**Assigned task**.
Would you reproduce the whole listing below without altering a single word?

━━━━━━━━

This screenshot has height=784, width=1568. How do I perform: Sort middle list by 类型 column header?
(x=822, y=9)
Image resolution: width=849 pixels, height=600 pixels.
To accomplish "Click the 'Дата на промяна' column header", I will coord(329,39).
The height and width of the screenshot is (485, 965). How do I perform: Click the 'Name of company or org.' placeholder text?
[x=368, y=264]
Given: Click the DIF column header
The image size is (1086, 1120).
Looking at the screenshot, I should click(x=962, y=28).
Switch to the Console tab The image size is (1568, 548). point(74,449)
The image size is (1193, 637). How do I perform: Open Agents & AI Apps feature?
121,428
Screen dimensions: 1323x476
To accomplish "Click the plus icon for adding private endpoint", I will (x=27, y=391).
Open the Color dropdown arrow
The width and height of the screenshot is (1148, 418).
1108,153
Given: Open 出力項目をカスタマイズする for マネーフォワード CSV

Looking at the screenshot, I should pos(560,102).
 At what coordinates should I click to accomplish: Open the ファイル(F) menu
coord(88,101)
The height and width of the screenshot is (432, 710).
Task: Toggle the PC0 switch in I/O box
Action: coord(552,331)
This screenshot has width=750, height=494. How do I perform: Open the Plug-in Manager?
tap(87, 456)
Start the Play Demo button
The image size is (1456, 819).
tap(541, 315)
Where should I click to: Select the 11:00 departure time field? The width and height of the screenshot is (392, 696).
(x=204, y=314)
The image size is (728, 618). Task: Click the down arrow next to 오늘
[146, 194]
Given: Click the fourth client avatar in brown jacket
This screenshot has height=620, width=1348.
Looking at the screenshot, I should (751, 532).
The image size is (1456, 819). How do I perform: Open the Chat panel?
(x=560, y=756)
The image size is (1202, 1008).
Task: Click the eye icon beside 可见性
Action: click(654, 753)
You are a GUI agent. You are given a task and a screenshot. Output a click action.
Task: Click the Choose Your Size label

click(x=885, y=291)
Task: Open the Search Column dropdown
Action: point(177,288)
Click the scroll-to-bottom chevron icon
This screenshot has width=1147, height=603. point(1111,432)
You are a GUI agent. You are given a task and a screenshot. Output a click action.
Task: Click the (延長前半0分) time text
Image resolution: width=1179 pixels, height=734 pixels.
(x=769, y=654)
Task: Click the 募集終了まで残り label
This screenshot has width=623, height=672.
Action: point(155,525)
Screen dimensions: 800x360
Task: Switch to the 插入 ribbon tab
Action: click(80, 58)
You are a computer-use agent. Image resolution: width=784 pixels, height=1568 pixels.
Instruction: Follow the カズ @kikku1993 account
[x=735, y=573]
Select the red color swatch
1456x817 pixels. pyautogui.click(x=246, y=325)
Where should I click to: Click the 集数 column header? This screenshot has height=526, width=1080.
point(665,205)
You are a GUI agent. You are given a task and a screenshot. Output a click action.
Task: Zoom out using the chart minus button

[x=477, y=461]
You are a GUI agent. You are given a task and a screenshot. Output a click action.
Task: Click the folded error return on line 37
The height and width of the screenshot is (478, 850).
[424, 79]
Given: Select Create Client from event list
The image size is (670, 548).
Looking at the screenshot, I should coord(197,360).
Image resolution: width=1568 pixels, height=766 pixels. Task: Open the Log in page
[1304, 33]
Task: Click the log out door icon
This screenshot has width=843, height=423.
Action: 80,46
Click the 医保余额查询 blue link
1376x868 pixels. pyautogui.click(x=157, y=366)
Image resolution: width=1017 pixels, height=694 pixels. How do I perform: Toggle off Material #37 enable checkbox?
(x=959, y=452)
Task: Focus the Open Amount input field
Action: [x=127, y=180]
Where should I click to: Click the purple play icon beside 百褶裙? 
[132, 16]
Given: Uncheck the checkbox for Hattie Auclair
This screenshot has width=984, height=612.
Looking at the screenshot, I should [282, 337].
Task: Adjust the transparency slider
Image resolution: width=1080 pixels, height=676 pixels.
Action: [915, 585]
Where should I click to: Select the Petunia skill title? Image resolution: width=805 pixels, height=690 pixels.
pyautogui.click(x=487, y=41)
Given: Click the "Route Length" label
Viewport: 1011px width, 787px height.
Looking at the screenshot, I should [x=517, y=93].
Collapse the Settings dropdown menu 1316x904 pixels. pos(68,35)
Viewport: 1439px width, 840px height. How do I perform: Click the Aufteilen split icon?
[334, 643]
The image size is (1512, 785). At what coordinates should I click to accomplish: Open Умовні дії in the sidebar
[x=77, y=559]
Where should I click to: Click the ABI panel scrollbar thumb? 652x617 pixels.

━━━━━━━━

**Worked solution**.
This screenshot has height=784, width=1568. How do I perform: Sort middle list by 类型 column header?
(x=822, y=9)
Image resolution: width=849 pixels, height=600 pixels.
To accomplish "Click the 'Дата на промяна' column header", I will coord(329,39).
The height and width of the screenshot is (485, 965). How do I perform: Click the 'Name of company or org.' placeholder text?
[x=368, y=264]
Given: Click the DIF column header
The image size is (1086, 1120).
Looking at the screenshot, I should click(x=962, y=28).
Switch to the Console tab The image size is (1568, 548). point(74,449)
The image size is (1193, 637). How do I perform: Open Agents & AI Apps feature?
121,428
Screen dimensions: 1323x476
To accomplish "Click the plus icon for adding private endpoint", I will (x=27, y=391).
Open the Color dropdown arrow
The width and height of the screenshot is (1148, 418).
1108,153
Given: Open 出力項目をカスタマイズする for マネーフォワード CSV

Looking at the screenshot, I should pos(560,102).
 At what coordinates should I click to accomplish: Open the ファイル(F) menu
coord(88,101)
The height and width of the screenshot is (432, 710).
Task: Toggle the PC0 switch in I/O box
Action: coord(552,331)
This screenshot has width=750, height=494. How do I perform: Open the Plug-in Manager?
tap(87, 456)
Start the Play Demo button
The image size is (1456, 819).
tap(541, 315)
Where should I click to: Select the 11:00 departure time field? The width and height of the screenshot is (392, 696).
(x=204, y=314)
The image size is (728, 618). Task: Click the down arrow next to 오늘
[146, 194]
Given: Click the fourth client avatar in brown jacket
This screenshot has height=620, width=1348.
Looking at the screenshot, I should (751, 532).
The image size is (1456, 819). How do I perform: Open the Chat panel?
(x=560, y=756)
The image size is (1202, 1008).
Task: Click the eye icon beside 可见性
Action: click(654, 753)
You are a GUI agent. You are given a task and a screenshot. Output a click action.
Task: Click the Choose Your Size label

click(x=885, y=291)
Task: Open the Search Column dropdown
Action: point(177,288)
Click the scroll-to-bottom chevron icon
This screenshot has width=1147, height=603. point(1111,432)
You are a GUI agent. You are given a task and a screenshot. Output a click action.
Task: Click the (延長前半0分) time text
Image resolution: width=1179 pixels, height=734 pixels.
(x=769, y=654)
Task: Click the 募集終了まで残り label
This screenshot has width=623, height=672.
Action: point(155,525)
Screen dimensions: 800x360
Task: Switch to the 插入 ribbon tab
Action: click(80, 58)
You are a computer-use agent. Image resolution: width=784 pixels, height=1568 pixels.
Instruction: Follow the カズ @kikku1993 account
[x=735, y=573]
Select the red color swatch
1456x817 pixels. pyautogui.click(x=246, y=325)
Where should I click to: Click the 集数 column header? This screenshot has height=526, width=1080.
point(665,205)
You are a GUI agent. You are given a task and a screenshot. Output a click action.
Task: Zoom out using the chart minus button

[x=477, y=461]
You are a GUI agent. You are given a task and a screenshot. Output a click action.
Task: Click the folded error return on line 37
The height and width of the screenshot is (478, 850).
[424, 79]
Given: Select Create Client from event list
The image size is (670, 548).
Looking at the screenshot, I should coord(197,360).
Image resolution: width=1568 pixels, height=766 pixels. Task: Open the Log in page
[1304, 33]
Task: Click the log out door icon
This screenshot has width=843, height=423.
Action: 80,46
Click the 医保余额查询 blue link
1376x868 pixels. pyautogui.click(x=157, y=366)
Image resolution: width=1017 pixels, height=694 pixels. How do I perform: Toggle off Material #37 enable checkbox?
(x=959, y=452)
Task: Focus the Open Amount input field
Action: [x=127, y=180]
Where should I click to: Click the purple play icon beside 百褶裙? 
[132, 16]
Given: Uncheck the checkbox for Hattie Auclair
This screenshot has width=984, height=612.
Looking at the screenshot, I should [282, 337].
Task: Adjust the transparency slider
Image resolution: width=1080 pixels, height=676 pixels.
Action: [915, 585]
Where should I click to: Select the Petunia skill title? Image resolution: width=805 pixels, height=690 pixels.
pyautogui.click(x=487, y=41)
Given: Click the "Route Length" label
Viewport: 1011px width, 787px height.
Looking at the screenshot, I should [x=517, y=93].
Collapse the Settings dropdown menu 1316x904 pixels. pos(68,35)
Viewport: 1439px width, 840px height. How do I perform: Click the Aufteilen split icon?
[334, 643]
The image size is (1512, 785). At what coordinates should I click to accomplish: Open Умовні дії in the sidebar
[x=77, y=559]
Where should I click to: Click the ABI panel scrollbar thumb? 652x617 pixels.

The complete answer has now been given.